Channel Evolution Model

The changes a channel undergoes to restore equilibrium following a major disturbance such as increased urbanization within the watershed generally follow a recognizable pattern. These stages have been summarized in the channel evolution model. The ability to recognize a stream channel's stage in the channel evolution model has great utility for selecting appropriate restoration and management activities. Several different models of channel evolution exist; generally, five or six stages are recognized. The following five-stage model is attributed to Schumm et al. (1984) and Simon (1989). All images courtesy of the City of Austin, Texas.

Stage I: Stable

Stage I represents a stable stream channel before modification. In this stage, erosion and deposition are essentially equal within a stream reach; erosion occurs on the outside of stream bends and deposition occurs on the inside of bends. The stream bank height is lower than the height at which the banks have the potential to collapse (critical bank height). This is depicted as h < hc (height of banks is less than the critical bank height). The stream banks support vegetation.

Stage II: Constructed

A stream moves from a stable state into Stage II of the CEM following an increase in stream flow (Q) or stream slope (S; both variables are on right side of Lane's equation). In response, the stream must increase the discharge of sediment (Qs) or particle size (D50; left side of Lane's equation). Greater sediment discharge leads to downcutting of the streambed. Eventually, the height of the stream banks becomes higher than the critical bank height (h > hc). This stage is characterized by degradation (loss of material).

Stage III: Widening

In this stage, the banks which became higher than the critical height due to incision begin to collapse. As the banks collapse, the stream channel becomes progressively wider. In this stage, stream banks are still higher than the critical bank height. This stage is also characterized by degradation.

Stage IV: Stabilizing

The excessive erosion and bank collapse that occurred in Stage III provides an surplus of sediment which cannot all be removed by the stream. Through this accumulation of sediment, weak riffle-pool bed features begin to form. At the same time, the stream bank height begins to stabilize to approximately the critical height. The stream channel may shift among different channels within the main channel. Vegetation becomes established on the newly created banks. This stage is characterized by aggradation (accumulation of material).

Stage V: Stable

The channel evolution is complete and the channel is again stable, although at a lower elevation. Banks are lower than the critical bank height. Terraces may be visible; these are remnants of the original floodplain.
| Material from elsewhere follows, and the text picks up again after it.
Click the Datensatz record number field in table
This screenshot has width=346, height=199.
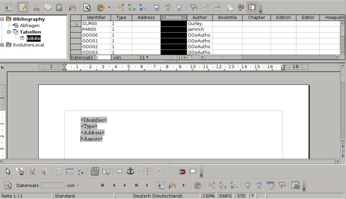click(x=103, y=57)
Streams can lose equilibrium as a result of accelerated sediment supply, accelerated bank erosion rates, degradation, aggradation from channel disturbance, streamflow changes, and sediment budget changes. These shifts in the components of Lane's equation are often the result of changes in land use including timber cutting, land clearing for agricultural purposes, road construction, and overgrazing. The loss of vegetation cover and soil compaction that often accompany these changes in land use can have visible impacts on stream channel morphology and function.